Will the Tea Party GOP take farm policy back to 1949 by refusing to pass a farm bill before September?It’s no secret that the Tea Party wing of the Republican Party would like nothing more than to send Americans back in time. Given their recent attempts at banning contraception, we might think that digging up a DeLorean or getting Mr. Peabody to dust off his Way Back Machine were perhaps their best shots at it. But it now appears that the House GOP may have discovered an easier way -- the 2012 Farm Bill.
Where are we going? Back to the great year of 1949. Ah, 1949. The Yanks beat the Brooklyn Dodgers in the World Series (on their way to five straight World Series victories) while Hedy Lamarr ruled the box office in the thrilling epic Samson & Delilah.
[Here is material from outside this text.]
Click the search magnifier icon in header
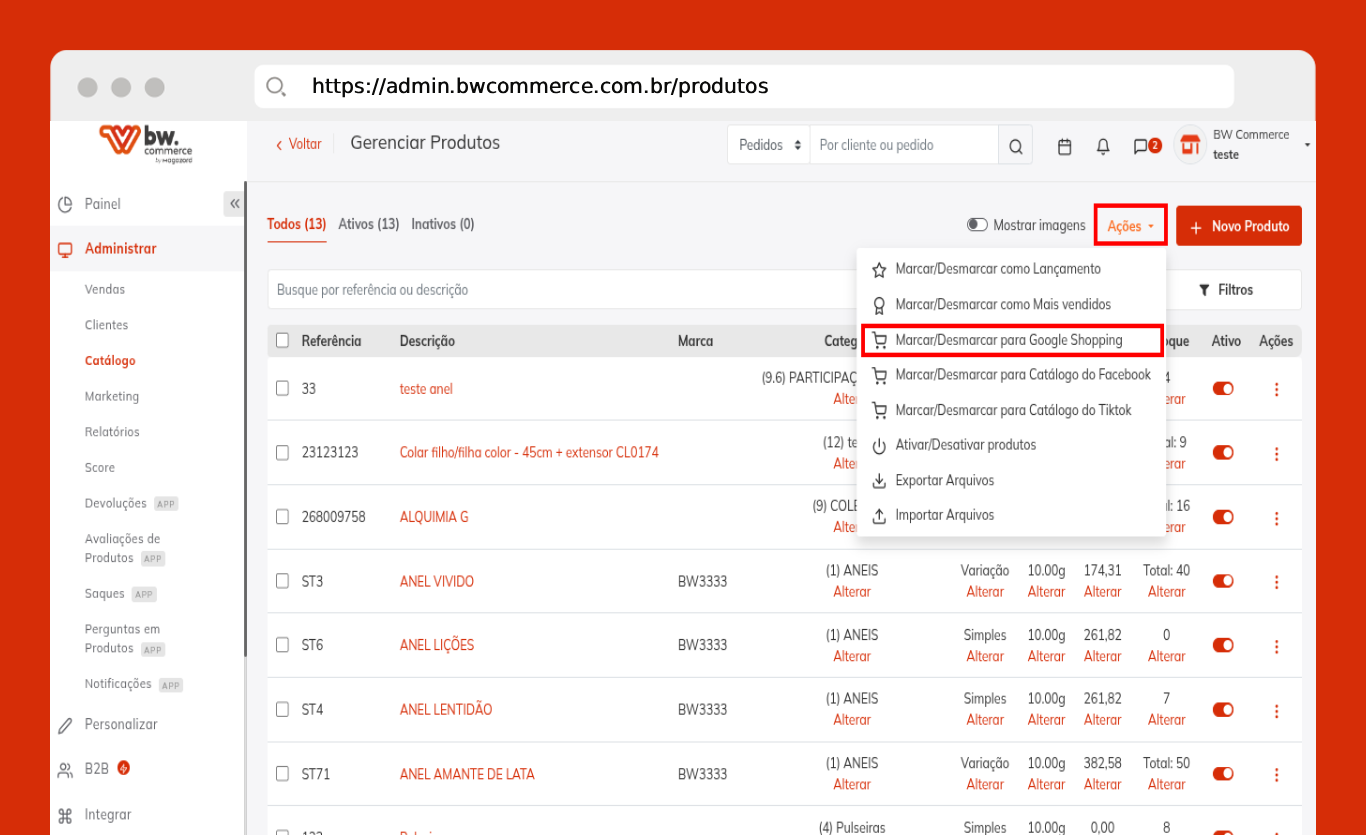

It was also the year William Faulkner won the Nobel Prize for Literature. As for America, its population, at just under 150 million, was less than half of what it is today. The Interstate Highway System didn’t even exist yet.
In 1949, approximately 15 percent of Americans lived on farms and almost 10 percent still worked in agriculture overseen by 5 million farmers (compared to less than a million today).
It was also the year Congress passed the Agricultural Act of 1949, the only piece of “permanent legislation” when it comes to farm subsides. You see, the farm bill gets adjusted and reauthorized every five years, but virtually all the programs and subsidies within it expire at the end of each five-year period. The provisions of the 1949 act never do.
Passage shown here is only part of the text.